There was no black-tie soiree trumpeting the arrival of the Barry Goldwater Institute when it opened its doors to relative anonymity in 1988.
It began humbly in a one-room, rented apartment off Beaver Street near the Northern Arizona University campus in Flagstaff. Founder Michael Sanera needed two tries to persuade the former senator to lend his name to a conservative think tank, originally called the Arizona Policy Institute.
"There's a tie between the intellectual groundwork that the institute has provided and some of the ideas that have permeated the legislative process and into the public," Sanera said. "Some of our ideas have ended up becoming legislation."
This Saturday, the Goldwater Institute celebrates its 15th birthday with a star-studded party at the Arizona Biltmore that includes a live orchestra and best-selling author Christopher Buckley. And although 15 years have passed, there's a certain deja-vu to the current political climate in Arizona. Much like 1988, there's a Democratic governor, the state is mired in a nasty fiscal crisis and a blue ribbon commission of citizens is examining Arizona's tax structure.
The institute's original calling card was tax cuts and school choice. Its influence is evident. Led by former Gov. Fife Symington, Arizona had 10 straight years of tax cuts.
"The budget is the main game," Symington said. "We really valued their input on tax cuts.
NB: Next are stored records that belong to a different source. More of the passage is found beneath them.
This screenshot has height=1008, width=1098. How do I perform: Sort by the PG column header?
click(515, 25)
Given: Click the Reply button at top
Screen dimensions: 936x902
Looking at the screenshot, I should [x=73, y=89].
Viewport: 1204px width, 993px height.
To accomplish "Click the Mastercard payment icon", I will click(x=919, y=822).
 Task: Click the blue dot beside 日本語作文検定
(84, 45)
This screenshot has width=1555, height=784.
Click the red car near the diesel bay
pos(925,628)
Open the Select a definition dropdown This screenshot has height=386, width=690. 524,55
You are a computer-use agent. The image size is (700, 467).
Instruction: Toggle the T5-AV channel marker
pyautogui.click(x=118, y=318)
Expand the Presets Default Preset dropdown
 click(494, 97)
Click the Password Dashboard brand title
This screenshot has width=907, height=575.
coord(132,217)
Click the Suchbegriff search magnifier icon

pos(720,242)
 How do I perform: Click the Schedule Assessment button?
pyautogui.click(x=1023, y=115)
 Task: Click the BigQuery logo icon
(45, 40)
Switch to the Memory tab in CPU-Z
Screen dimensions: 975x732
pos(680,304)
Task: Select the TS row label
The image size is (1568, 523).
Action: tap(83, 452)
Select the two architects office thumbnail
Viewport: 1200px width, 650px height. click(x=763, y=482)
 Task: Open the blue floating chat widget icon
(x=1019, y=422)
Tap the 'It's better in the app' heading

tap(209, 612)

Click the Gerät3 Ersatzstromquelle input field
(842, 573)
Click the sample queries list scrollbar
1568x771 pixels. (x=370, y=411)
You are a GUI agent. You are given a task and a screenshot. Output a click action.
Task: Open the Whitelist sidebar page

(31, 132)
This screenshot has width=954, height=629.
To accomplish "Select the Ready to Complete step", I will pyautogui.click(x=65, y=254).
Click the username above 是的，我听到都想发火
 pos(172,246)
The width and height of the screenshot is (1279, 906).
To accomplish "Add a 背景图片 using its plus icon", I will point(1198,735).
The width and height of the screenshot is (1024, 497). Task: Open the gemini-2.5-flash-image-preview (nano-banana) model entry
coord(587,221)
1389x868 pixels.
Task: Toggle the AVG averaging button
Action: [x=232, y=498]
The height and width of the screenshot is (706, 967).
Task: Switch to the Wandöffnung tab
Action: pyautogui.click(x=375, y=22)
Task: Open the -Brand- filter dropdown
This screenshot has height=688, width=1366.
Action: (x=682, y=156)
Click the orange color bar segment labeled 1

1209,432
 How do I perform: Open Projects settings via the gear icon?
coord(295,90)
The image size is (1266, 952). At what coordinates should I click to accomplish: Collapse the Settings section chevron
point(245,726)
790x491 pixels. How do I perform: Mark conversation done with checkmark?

They have produced some thorough, thoughtful and provocative position papers."
In the late 1980s, some conservative legislators introduced bills for school choice, which were easily defeated. The Goldwater Institute helped change the debate, shifting it from school vouchers (using tax dollars for private tuition) to charter schools.
There are now 464 charter schools in Arizona serving 64,000 students.
Today, the Barry Goldwater Institute has broadened its scope to include private property rights, Clean Elections, urban sprawl and mass transit. It recently weighed in on the fire department debate in Scottsdale, writing in favor of retaining Rural/Metro instead of establishing a city-run operation.
The Phoenix headquarters at 500 E. Coronado Road features 15-foot, vaulted ceilings, specially lighted hallways and mementos, photographs and letters of the late senator. A Norman Rockwell portrait of Goldwater stares at visitors as they enter the lobby. The group's annual budget has grown to $1.5 million from $20,000.
Darcy Olsen, the institute's president and CEO, heads a team of six scholars and 12 board members. A self-professed liberal growing up, Olsen is now a true believer in "Goldwater conservatism."
"If you could pick one thing, the most important is that the Goldwater Institute helped change the parameters of the public policy debate in this state," Olsen said. "You can count on the Goldwater Institute to stand for principles, regardless of the political or financial implications."
But some political veterans charge that the institute has not stayed true to Goldwater's vision. "They are radically libertarian. They've diverted from his philosophy of common-sense conservatism. Sometimes they talk about things that fly in the face of common sense," said Alan Stephens, a former Democratic state senator and now a top aide to Gov. Janet Napolitano.